### Problem details
Omitting the pictures, print every line below exactly as it stands.

### Provided entries

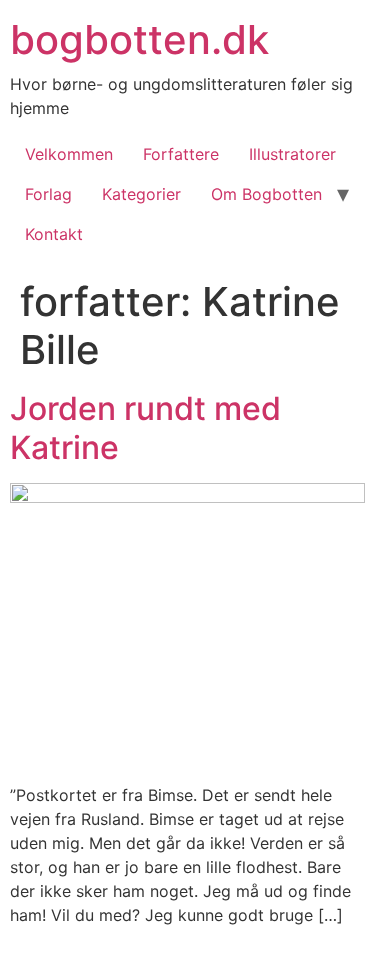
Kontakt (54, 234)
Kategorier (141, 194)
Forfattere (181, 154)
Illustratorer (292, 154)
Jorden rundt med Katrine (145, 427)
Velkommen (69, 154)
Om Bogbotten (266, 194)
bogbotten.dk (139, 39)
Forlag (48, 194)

### Result of the exercise
Kontakt (54, 234)
Kategorier (141, 194)
Forfattere (181, 154)
Illustratorer (292, 154)
Jorden rundt med Katrine (145, 427)
Velkommen (69, 154)
Om Bogbotten (266, 194)
bogbotten.dk (139, 39)
Forlag (48, 194)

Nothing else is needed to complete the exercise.